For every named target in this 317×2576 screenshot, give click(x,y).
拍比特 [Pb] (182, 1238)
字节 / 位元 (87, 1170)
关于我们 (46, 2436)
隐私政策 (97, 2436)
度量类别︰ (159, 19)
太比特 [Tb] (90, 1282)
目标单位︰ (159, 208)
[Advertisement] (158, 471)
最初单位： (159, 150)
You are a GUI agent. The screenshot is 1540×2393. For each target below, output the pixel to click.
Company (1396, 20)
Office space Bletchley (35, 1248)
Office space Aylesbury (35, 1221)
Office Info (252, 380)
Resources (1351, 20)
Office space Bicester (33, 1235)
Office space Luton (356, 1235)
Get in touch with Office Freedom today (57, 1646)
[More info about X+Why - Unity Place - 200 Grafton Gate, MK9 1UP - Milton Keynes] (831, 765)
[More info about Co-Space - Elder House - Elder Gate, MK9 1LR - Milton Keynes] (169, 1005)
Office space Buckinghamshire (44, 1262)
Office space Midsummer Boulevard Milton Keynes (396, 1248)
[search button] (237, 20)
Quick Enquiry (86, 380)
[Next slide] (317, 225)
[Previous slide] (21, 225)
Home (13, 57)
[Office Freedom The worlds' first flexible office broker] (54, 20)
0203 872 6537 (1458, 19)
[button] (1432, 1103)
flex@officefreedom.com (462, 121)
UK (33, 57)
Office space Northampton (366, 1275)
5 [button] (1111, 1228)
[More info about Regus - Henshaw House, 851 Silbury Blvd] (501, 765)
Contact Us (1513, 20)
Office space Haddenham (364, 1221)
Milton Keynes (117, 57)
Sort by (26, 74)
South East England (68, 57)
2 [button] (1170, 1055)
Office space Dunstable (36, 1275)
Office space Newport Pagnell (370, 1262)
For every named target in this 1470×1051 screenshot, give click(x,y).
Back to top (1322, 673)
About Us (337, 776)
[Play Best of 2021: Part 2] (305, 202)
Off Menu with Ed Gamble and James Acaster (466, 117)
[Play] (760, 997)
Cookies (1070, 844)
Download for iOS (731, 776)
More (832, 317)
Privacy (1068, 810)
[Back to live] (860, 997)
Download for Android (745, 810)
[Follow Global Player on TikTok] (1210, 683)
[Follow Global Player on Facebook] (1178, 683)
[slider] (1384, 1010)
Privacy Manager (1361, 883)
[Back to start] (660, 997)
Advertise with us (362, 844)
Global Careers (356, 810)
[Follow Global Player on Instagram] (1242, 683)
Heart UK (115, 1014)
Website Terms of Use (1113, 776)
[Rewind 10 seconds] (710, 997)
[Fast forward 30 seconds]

***

Assignment
The string "Download" marks the lines to copy; report each of them from the data above.

Your solution
Download for iOS (731, 776)
Download for Android (745, 810)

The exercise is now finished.